* The problem:
List each line below that contains the string "height", copying the whole line. Case counts.

--- start ---

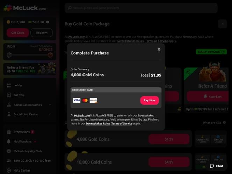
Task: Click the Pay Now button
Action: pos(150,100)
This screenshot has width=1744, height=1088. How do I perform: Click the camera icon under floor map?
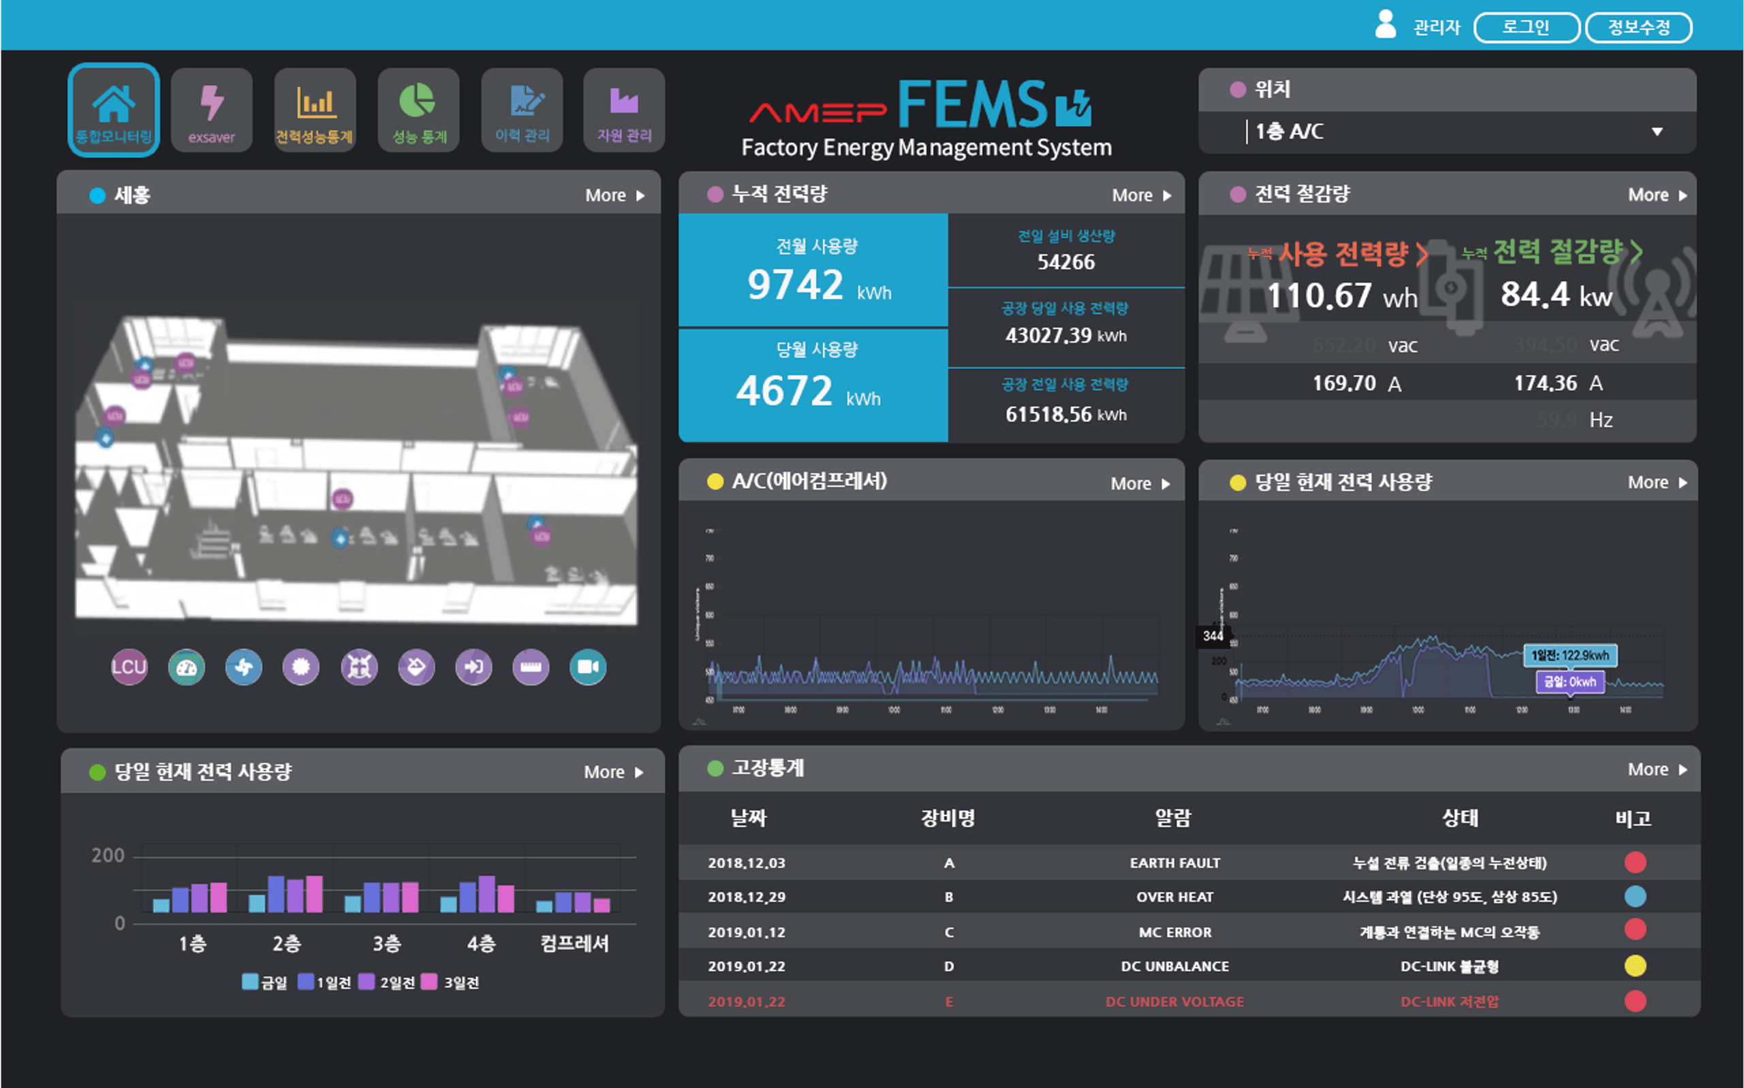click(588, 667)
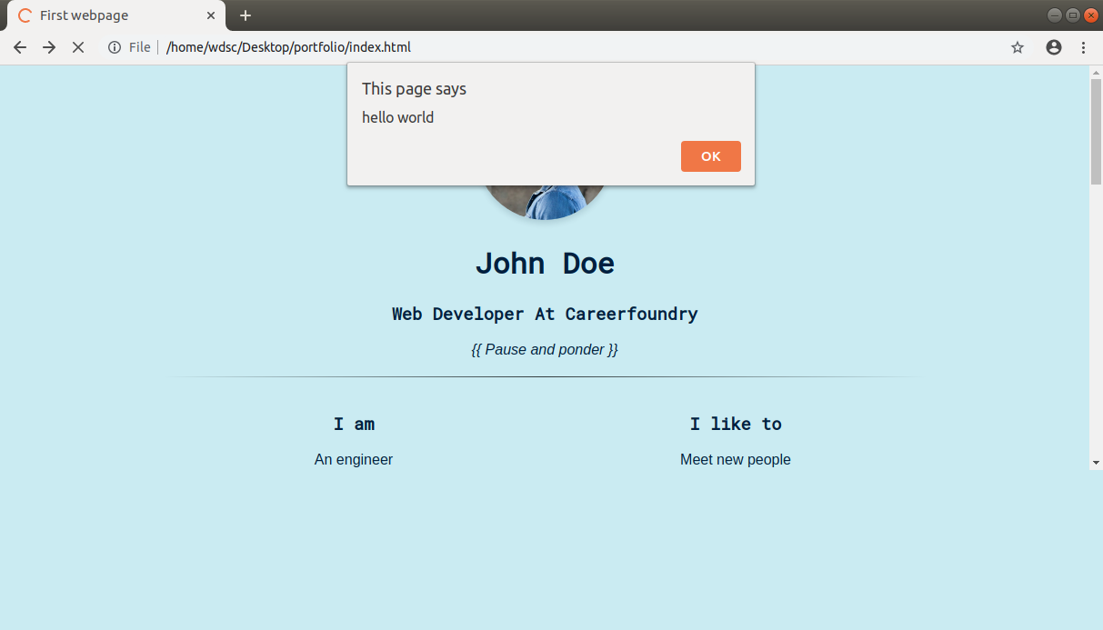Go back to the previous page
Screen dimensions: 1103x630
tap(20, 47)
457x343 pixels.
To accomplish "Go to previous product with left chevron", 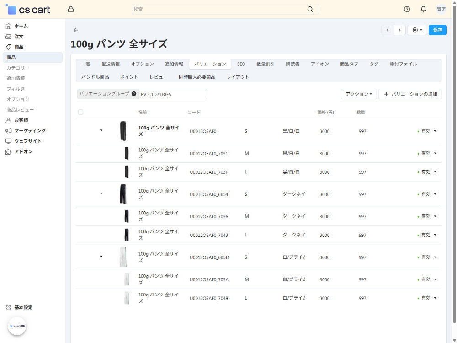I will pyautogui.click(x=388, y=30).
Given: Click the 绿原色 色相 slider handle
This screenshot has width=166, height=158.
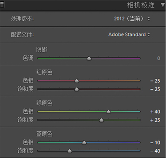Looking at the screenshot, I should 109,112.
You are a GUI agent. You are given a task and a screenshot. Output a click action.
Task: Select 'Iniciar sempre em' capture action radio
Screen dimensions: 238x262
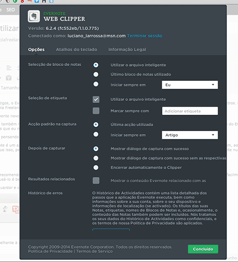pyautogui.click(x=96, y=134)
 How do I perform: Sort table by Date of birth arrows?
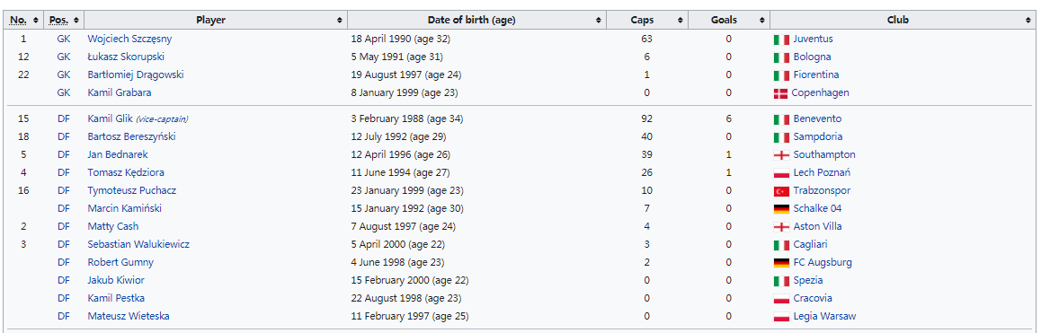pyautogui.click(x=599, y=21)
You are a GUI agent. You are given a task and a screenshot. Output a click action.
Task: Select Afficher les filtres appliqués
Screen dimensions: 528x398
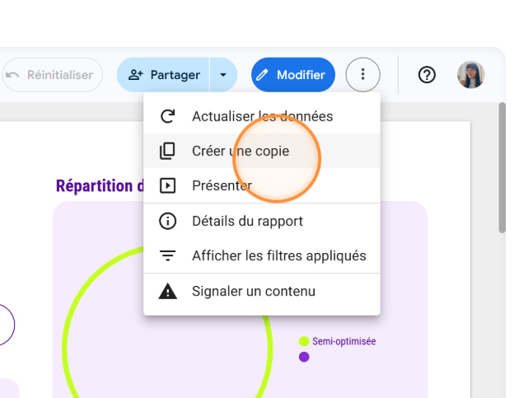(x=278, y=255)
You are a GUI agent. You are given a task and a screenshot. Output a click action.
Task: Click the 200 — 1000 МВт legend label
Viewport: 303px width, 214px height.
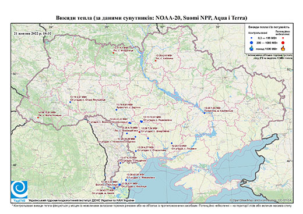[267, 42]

--- end ---

* The response:
This screenshot has width=1744, height=1088. How do I perform: Click the camera icon under floor map?
This screenshot has width=166, height=158.
Viewport: 303px width, 214px height.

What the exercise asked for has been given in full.